In contrast to previously published studies on durvalumab efficacy, it is pertinent to mention that our durvalumab cohort exclusively included patients with PD-L1 expressing tumors at initial biopsy. Nevertheless, we found similar survival rates, which is also a relevant finding. Recently Desilets et al. reported an improved 12-month OS in durvalumab-treated patients with PD-L1 expression ≥50% [40]. OS and PFS findings were in close accordance to our data. In order to elucidate these findings, a comparison of oncological outcome in PD-L1 expressing and non-expressing tumors should be performed in larger prospective cohorts. Concerning the significant improvement of LRPFS observed in our patients treated with durvalumab maintenance, Abe et al. describe a similarly improved local control in patients treated with cCRT and durvalumab vs. with cCRT alone [41]. According to Ohri et al., the neutrophil-to-lymphocyte ratio (NLR) after RT may be an important prognostic factor for patients enrolled in durvalumab maintenance, especially concerning PFS [42].

Notwithstanding, the current analysis had its inherent limitations; the single-center design in a limited number of patients and a relatively short follow up period in the CRT-IO cohort must be mentioned. Nevertheless, the reported survival data were in line with other real-world studies and PACIFIC [19,20,29,30,31]. Furthermore, a comprehensive statistical evaluation including PSM analysis with exact T- and N-stage matching was conducted to confirm our findings. In addition, durvalumab maintenance treatment after CRT in non-operable stage III NSCLC is depending on PD-L1 status in the European Union. As a result, our study enrolled only patients with PD-L1 ≥ 1% at initial biopsy and our findings cannot be translated in patients with PD-L1 < 1%.

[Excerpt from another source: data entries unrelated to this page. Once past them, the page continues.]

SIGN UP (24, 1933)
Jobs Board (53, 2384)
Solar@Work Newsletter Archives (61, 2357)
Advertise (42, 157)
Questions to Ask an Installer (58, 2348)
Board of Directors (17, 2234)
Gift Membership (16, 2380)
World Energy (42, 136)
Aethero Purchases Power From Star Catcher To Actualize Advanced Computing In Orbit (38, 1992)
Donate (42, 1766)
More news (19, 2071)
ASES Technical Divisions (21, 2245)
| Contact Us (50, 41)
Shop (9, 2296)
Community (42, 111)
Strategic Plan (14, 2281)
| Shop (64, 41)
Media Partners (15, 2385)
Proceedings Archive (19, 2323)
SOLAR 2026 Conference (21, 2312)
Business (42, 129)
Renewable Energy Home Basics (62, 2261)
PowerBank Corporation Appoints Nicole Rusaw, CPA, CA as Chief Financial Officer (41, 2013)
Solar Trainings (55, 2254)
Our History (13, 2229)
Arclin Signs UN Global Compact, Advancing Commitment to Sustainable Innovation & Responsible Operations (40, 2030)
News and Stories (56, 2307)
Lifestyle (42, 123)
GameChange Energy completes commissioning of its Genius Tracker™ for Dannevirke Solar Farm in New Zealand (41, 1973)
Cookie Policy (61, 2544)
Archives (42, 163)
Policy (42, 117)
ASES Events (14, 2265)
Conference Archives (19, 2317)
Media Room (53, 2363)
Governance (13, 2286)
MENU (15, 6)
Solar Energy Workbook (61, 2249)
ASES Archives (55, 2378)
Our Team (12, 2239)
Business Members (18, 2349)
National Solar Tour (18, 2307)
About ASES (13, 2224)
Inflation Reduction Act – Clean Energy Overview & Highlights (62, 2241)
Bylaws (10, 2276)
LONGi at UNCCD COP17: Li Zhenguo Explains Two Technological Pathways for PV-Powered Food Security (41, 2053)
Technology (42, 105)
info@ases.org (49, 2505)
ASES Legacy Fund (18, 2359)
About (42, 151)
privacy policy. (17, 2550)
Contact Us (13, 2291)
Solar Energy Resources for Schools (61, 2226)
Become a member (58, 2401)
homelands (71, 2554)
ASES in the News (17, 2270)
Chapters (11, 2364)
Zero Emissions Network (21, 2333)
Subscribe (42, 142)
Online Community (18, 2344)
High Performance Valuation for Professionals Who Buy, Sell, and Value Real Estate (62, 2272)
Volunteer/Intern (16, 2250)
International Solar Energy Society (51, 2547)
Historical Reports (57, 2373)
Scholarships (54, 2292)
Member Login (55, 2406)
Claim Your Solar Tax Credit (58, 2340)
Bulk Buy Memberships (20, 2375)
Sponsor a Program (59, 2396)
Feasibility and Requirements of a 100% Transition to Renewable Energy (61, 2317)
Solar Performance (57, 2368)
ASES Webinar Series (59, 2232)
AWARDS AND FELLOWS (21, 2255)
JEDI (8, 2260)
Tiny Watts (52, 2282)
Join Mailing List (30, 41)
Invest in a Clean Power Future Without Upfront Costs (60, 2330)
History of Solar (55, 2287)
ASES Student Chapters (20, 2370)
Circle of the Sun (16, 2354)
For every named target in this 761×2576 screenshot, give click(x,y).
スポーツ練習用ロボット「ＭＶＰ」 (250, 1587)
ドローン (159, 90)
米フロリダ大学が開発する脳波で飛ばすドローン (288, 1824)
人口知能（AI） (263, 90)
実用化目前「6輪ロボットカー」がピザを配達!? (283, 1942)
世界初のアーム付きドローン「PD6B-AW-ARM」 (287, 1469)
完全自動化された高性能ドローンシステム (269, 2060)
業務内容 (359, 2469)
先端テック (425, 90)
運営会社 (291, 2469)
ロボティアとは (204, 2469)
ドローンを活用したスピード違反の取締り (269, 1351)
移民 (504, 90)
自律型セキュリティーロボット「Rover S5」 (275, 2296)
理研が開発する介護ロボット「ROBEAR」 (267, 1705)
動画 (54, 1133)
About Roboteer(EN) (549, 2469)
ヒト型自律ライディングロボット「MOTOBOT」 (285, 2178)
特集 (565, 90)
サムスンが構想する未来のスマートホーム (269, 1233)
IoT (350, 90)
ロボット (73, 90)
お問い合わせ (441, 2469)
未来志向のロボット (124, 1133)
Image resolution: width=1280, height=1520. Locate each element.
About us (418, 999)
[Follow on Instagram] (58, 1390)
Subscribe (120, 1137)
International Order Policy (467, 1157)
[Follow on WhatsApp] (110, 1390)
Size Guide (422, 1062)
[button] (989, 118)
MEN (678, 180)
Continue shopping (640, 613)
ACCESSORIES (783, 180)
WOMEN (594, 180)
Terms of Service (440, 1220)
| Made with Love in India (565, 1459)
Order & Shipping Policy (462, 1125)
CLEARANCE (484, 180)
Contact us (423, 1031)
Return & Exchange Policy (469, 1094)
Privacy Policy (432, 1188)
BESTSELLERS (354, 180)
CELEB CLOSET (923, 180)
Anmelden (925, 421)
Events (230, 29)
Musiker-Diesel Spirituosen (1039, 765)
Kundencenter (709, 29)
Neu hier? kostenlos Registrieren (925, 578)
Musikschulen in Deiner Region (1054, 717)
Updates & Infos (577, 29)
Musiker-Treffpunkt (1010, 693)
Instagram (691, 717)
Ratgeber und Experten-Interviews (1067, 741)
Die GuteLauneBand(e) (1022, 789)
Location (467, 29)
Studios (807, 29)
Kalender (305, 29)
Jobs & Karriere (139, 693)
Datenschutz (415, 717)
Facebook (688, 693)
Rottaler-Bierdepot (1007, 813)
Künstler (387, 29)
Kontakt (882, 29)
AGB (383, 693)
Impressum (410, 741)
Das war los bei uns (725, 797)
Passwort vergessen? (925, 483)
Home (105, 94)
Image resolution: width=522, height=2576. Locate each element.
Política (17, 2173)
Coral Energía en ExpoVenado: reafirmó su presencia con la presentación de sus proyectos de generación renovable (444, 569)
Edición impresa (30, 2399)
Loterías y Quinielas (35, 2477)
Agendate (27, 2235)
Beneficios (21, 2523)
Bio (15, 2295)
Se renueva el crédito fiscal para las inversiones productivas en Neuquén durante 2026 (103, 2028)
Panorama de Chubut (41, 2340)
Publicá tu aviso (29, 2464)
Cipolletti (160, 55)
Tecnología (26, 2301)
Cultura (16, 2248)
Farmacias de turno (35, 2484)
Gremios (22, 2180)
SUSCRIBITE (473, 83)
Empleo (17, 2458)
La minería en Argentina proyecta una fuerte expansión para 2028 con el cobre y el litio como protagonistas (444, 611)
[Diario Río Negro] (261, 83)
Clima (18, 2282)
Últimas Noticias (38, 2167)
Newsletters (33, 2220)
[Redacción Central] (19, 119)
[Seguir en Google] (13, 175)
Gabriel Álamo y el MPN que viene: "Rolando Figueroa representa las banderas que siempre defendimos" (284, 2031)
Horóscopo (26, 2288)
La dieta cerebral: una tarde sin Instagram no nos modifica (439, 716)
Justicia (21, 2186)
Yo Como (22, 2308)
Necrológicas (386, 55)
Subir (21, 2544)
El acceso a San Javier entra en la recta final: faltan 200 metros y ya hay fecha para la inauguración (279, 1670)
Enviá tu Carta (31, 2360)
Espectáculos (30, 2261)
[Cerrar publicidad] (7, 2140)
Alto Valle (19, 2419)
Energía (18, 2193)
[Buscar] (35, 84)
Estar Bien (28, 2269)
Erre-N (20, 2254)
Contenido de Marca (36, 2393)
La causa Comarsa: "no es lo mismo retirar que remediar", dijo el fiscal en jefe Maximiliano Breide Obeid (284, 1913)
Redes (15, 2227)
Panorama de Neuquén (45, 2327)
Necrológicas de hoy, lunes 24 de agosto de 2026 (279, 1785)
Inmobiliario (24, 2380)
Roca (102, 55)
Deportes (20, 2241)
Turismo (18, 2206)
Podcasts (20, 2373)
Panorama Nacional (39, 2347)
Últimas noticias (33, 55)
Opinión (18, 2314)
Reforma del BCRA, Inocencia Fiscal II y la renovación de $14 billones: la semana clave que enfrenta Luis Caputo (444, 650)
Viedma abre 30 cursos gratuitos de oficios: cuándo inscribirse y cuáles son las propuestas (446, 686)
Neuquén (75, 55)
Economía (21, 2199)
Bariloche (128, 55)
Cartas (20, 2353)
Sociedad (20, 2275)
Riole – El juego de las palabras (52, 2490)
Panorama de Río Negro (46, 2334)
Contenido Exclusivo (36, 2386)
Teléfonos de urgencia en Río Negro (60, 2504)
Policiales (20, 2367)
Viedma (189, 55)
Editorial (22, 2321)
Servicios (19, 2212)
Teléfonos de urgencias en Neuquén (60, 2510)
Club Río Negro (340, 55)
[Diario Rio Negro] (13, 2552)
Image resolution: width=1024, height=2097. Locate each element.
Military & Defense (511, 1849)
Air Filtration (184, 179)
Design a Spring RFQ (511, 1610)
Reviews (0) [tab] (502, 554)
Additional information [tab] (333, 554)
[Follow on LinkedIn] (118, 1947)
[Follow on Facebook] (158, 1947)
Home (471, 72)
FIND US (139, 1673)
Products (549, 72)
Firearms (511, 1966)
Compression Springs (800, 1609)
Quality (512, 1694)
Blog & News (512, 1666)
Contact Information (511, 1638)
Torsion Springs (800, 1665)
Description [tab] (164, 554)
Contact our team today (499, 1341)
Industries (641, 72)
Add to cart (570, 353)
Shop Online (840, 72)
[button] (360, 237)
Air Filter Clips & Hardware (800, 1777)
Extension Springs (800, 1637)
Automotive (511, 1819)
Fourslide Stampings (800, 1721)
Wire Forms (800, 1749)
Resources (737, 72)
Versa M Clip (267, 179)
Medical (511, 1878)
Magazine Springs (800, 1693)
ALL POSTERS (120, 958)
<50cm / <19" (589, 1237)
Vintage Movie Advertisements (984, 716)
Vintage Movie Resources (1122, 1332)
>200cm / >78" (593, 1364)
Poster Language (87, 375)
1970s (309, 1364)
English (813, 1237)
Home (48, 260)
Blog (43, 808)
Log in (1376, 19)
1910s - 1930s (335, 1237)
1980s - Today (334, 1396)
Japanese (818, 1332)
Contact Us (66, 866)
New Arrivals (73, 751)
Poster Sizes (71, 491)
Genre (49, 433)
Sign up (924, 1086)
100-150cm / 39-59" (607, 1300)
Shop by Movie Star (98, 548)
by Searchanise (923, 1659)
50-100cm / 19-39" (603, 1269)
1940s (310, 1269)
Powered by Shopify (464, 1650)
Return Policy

In summary, our analysis confirmed a significant and robust improvement of oncological outcome in PD-L1 expressing inoperable stage III NSCLC patients treated with CRT and consolidation durvalumab compared to a historical cohort. This improvement mostly consisted of a striking increase in local-regional control and PFS. This increase subsequently translated into improved overall survival.

5. Conclusions

This real-world analysis demonstrates that durvalumab after CRT led to significant improvement of local-regional control, PFS, and OS in PD-L1 expressing inoperable stage III NSCLC patients compared to a historical cohort.